Die Vision vom terrestrischen Digitalradio in den Stuben (und auch im Auto) ist in Deutschland nun schon einige Jahrzehnte alt, im Sommer 2011 haben sich alle irgendwie Betroffenen, also viele Radiostationen, die Media Broadcast als Plattform, aber auch Auto- und Endgerätehersteller noch einmal zusammengerauft – und sind übereingekommen, dass es dieses Mal nun klappen muss mit der Einführung von DAB bzw. dem Nachfolge-Standard DABplus.

Klappen, das heißt: die Menschen da draußen im Land müssen endlich darüber informiert werden, dass es neben dem alten UKW auch eine moderne, digitale Technik gibt. Eine, die jenseits von Internet, Satellit und Kabel funktioniert – und die im Gegensatz zu Livestreams aus dem Netz den wesentlichen Vorteil hat, dass sie für die Anbieter der Programme keine von der Menge der Nutzer abhängigen Kosten verursacht, sondern letztendlich immer die gleichen: Broadcasting nennt sich das, über die oben genannten Anstrengungen habe ich damals, vor anderthalb Jahren, für die Zeitung geschrieben.

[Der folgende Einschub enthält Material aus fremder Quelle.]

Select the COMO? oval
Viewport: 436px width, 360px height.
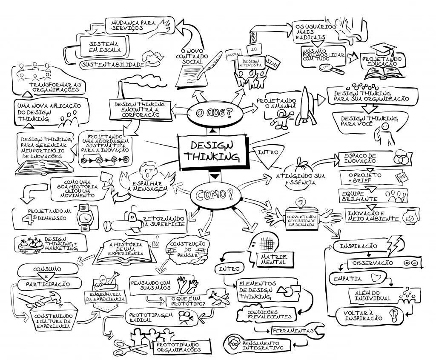point(215,195)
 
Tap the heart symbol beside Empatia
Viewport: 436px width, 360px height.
point(375,278)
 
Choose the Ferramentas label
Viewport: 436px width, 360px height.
point(292,330)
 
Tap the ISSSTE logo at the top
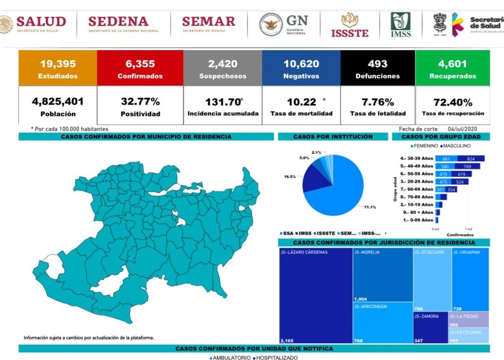[x=349, y=25]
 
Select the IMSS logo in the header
[x=400, y=25]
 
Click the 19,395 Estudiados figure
[x=58, y=64]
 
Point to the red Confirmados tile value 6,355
[x=140, y=64]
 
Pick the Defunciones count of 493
[x=377, y=64]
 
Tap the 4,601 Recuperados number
[x=452, y=64]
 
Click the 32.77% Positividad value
[x=140, y=102]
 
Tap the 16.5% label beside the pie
[x=290, y=176]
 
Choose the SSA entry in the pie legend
[x=287, y=233]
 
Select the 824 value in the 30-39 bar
[x=470, y=158]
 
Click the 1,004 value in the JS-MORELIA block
[x=360, y=299]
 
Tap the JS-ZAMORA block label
[x=426, y=316]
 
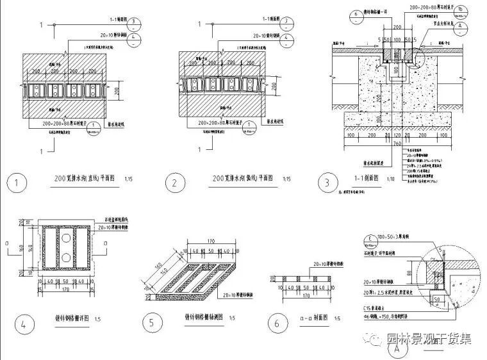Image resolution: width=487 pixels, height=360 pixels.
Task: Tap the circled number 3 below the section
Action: (327, 183)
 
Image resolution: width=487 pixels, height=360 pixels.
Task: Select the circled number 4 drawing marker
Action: (24, 323)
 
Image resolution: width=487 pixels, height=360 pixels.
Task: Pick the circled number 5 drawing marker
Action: (152, 323)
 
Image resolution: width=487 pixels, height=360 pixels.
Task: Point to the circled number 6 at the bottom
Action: (277, 323)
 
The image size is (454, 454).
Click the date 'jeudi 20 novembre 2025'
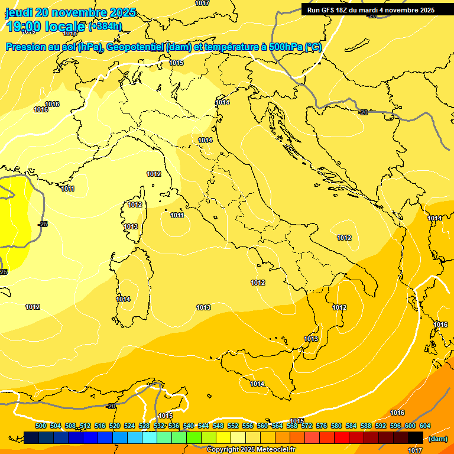tap(70, 12)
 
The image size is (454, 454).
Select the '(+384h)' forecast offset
tap(105, 26)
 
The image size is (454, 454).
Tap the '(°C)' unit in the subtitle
tap(312, 47)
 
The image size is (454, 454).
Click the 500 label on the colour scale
tap(41, 426)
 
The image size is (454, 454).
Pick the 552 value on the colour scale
tap(233, 426)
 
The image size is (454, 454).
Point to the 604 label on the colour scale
tap(425, 426)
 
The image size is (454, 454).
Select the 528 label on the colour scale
tap(144, 426)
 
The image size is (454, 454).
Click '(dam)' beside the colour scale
tap(438, 439)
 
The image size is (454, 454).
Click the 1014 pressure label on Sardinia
tap(123, 300)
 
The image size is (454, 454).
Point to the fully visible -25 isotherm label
tap(43, 224)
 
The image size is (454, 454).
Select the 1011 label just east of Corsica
tap(177, 216)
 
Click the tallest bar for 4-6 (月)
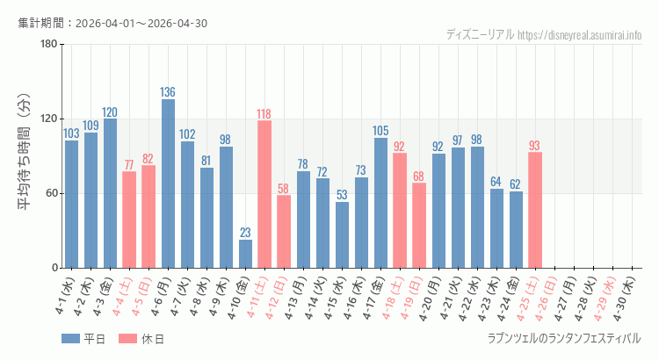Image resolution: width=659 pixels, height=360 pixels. coord(168,184)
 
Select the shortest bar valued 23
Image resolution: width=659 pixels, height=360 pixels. coord(245,254)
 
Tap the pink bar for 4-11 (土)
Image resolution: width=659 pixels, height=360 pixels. coord(264,194)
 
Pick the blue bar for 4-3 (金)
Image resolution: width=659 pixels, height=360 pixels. coord(110,193)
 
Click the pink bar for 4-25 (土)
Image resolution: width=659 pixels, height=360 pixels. coord(535,210)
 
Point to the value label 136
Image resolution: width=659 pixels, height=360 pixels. coord(168,92)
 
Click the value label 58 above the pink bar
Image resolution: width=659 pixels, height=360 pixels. coord(284,189)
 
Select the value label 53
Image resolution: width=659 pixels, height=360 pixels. coord(342,195)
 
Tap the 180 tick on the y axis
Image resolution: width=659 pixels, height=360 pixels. coord(48,45)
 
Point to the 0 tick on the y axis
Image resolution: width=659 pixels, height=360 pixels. coord(54,268)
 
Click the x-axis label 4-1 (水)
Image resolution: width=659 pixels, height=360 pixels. coord(64,299)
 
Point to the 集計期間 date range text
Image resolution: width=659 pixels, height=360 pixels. coord(112,23)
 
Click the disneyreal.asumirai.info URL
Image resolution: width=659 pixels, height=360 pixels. coord(580,35)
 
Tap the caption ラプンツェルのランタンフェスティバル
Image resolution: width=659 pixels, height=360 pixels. coord(564,338)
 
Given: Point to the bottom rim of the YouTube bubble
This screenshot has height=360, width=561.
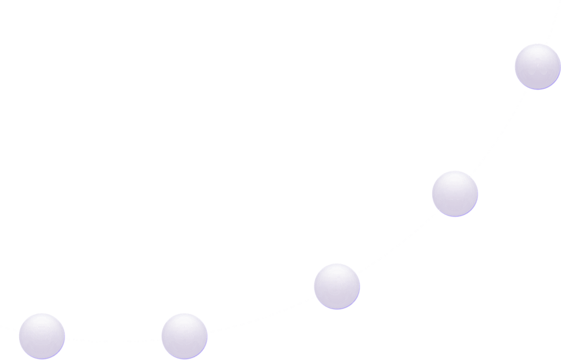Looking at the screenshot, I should point(455,216).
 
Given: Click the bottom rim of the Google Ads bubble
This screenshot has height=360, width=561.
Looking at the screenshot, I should point(537,89).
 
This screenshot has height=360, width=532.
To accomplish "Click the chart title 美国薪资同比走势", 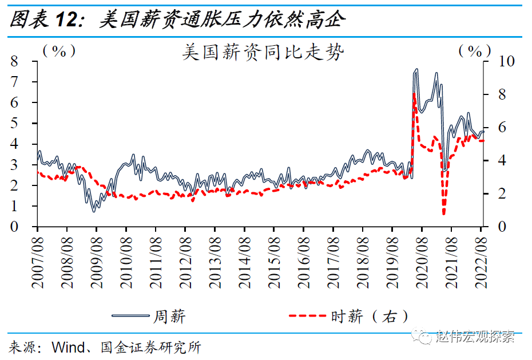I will pos(263,52).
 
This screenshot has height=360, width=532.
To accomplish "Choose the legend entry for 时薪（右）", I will pos(349,316).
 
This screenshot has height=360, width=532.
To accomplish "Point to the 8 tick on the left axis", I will pos(15,61).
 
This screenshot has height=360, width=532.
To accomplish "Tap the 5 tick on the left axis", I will pos(15,123).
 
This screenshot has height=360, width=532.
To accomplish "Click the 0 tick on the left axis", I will pos(15,227).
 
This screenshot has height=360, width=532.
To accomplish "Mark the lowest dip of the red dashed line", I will pos(444,214).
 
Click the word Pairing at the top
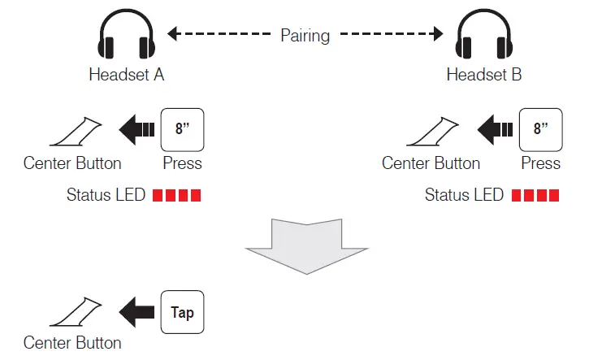305,35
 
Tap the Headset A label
127,75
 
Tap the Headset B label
484,75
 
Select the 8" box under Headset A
183,128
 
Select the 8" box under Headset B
540,128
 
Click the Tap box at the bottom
183,312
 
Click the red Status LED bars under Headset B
536,196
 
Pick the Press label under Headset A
183,163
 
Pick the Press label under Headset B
540,163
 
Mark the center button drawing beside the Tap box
76,313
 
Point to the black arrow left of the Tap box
137,312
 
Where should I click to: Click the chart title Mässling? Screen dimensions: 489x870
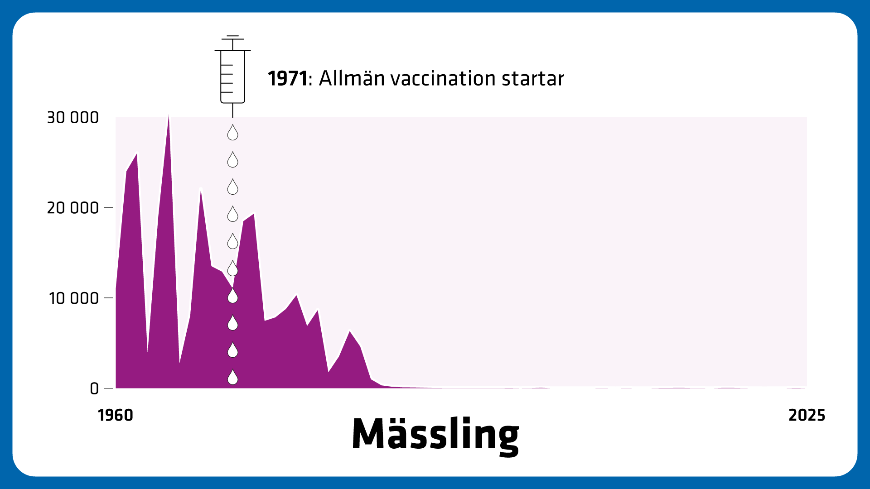[x=435, y=434]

Nun poste ich hier – weil bisher wenig geschah. DAB bzw. DABplus sind wohl für die meisten Bundesbürger noch immer ein echtes Fremdwort, und der Radioapparat in Küche, Bad und Auto funktioniert weiterhin hervorragend, und das seit Jahrzehnten. Eine fatale Kombination für alle, die hierzulande noch immer ans Digitalradio glauben – und mit ihm Geld verdienen wollen.

Freilich haben auch die Radiostationen gemerkt, dass das Projekt hinkt. Viele unter ihnen fingen erst gar nicht damit an, es zu unterstützen. Fast alle Programmchefs von Privatstationen, mit denen ich mich unterhalten habe, redeten das Potenzial von DAB bzw. DABplus klein, manche sprachen immerhin von einer vielversprechenden Kombination aus UKW und dem berüchtigten Rückkanal über das Internet. So ganz zum alten Eisen gehören will man ja schließlich auch nicht.

Viele der Stationen, die auch 2011 während des – nennen wir es Relaunch – zu den ausdrücklichen Befürwortern des Projekts gehörten, also die öffentlich-rechtlichen Anstalten, aber auch einige Privatsender, versuchen derzeit mehr oder weniger offensiv, darauf hinzuweisen, dass es neben dem traditionellen Empfangsweg UKW auch noch terrestrisches Digitalradio gibt. Der Deutschlandfunk versteigt sich in einem Spot sogar in der Aussage, Digitalradio sei „das informativere Radio“.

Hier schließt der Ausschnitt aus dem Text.